Une application pour dénoncer les abus

Dans une approche innovante, le ministère de l’Économie travaille sur une application mobile destinée à faciliter les dénonciations, les suivis de plaintes et la remontée des alertes à l’échelle nationale. L’objectif : rendre chaque consommateur acteur de sa propre protection, et surtout, renforcer la réactivité des autorités.

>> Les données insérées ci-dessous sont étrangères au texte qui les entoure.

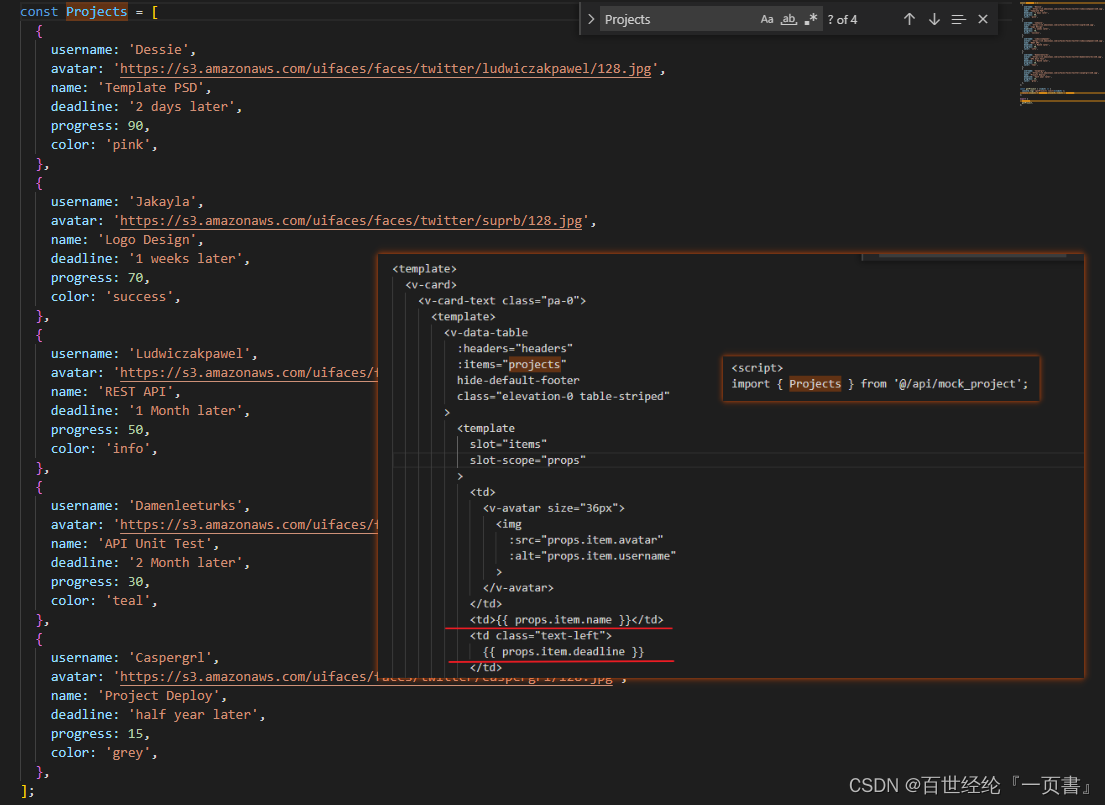Toggle Match Case in find widget

coord(767,19)
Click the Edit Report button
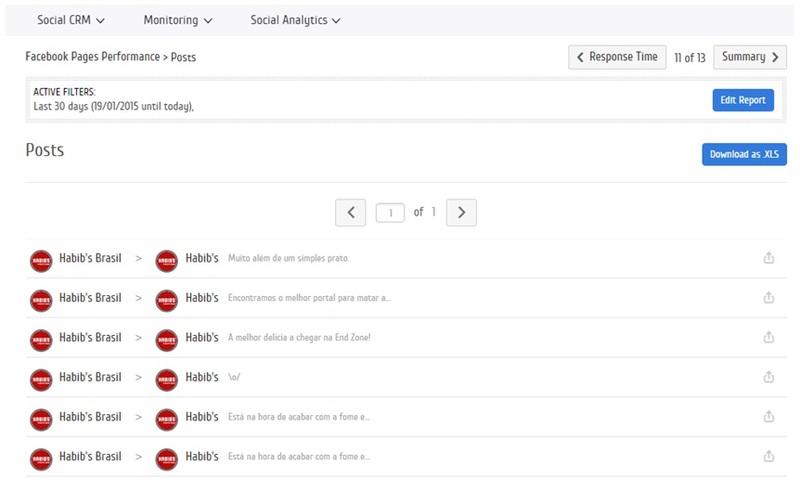800x491 pixels. (x=742, y=100)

UDECOM salue l’engagement du gouvernement
Présent à cette rencontre, Jeff Tshipamba, président de l’Union des Consommateurs du Congo (UDECOM), a salué une avancée majeure :

« C’est une première fois qu’un ministre de l’Économie prend à bras-le-corps les revendications du peuple consommateur. C’est un signal fort que nous devons accompagner. »
Trop d’abus, trop peu de recours
Ce sursaut politique intervient alors que des milliers de consommateurs se plaignent régulièrement de surfacturations, frais bancaires illégitimes, services non rendus, produits périmés ou encore de clauses abusives dans les contrats. Beaucoup dénoncent l’absence de mécanismes simples et rapides pour se faire entendre.